**DATA FOR THE TASK:**
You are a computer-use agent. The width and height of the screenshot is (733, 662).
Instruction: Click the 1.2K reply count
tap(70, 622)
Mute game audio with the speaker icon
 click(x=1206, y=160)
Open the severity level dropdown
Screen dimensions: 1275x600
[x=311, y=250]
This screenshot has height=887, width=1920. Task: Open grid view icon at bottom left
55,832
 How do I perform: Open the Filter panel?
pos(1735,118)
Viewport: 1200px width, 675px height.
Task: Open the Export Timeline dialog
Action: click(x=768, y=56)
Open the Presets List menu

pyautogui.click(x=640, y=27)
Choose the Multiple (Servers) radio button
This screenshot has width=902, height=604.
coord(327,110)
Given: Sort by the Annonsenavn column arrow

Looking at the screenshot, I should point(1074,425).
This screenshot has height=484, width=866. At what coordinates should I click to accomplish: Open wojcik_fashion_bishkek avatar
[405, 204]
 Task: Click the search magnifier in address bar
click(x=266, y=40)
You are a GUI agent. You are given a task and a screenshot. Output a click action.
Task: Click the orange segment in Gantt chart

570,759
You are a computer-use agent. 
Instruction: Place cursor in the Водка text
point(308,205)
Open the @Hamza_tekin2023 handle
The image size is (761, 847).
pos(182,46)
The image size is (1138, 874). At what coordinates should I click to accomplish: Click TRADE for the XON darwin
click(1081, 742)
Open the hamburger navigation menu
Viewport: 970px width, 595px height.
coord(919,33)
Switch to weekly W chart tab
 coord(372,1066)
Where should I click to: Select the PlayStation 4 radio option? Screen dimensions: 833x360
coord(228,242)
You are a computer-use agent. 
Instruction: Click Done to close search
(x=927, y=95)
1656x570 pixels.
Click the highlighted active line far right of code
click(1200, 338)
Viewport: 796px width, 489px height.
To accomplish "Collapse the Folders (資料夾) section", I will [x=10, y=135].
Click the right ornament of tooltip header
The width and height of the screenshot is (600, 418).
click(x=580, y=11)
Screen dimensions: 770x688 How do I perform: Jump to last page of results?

**TASK GOAL:** The answer must be an exact copy of the lines from the one containing "Instruction: Place cursor in the Водка text" through the last line of the records, both included.

**SOLUTION TO THE PROBLEM:**
Instruction: Place cursor in the Водка text
point(308,205)
Open the @Hamza_tekin2023 handle
The image size is (761, 847).
pos(182,46)
The image size is (1138, 874). At what coordinates should I click to accomplish: Click TRADE for the XON darwin
click(1081, 742)
Open the hamburger navigation menu
Viewport: 970px width, 595px height.
coord(919,33)
Switch to weekly W chart tab
 coord(372,1066)
Where should I click to: Select the PlayStation 4 radio option? Screen dimensions: 833x360
coord(228,242)
You are a computer-use agent. 
Instruction: Click Done to close search
(x=927, y=95)
1656x570 pixels.
Click the highlighted active line far right of code
click(1200, 338)
Viewport: 796px width, 489px height.
To accomplish "Collapse the Folders (資料夾) section", I will [x=10, y=135].
Click the right ornament of tooltip header
The width and height of the screenshot is (600, 418).
click(x=580, y=11)
Screen dimensions: 770x688 How do I perform: Jump to last page of results?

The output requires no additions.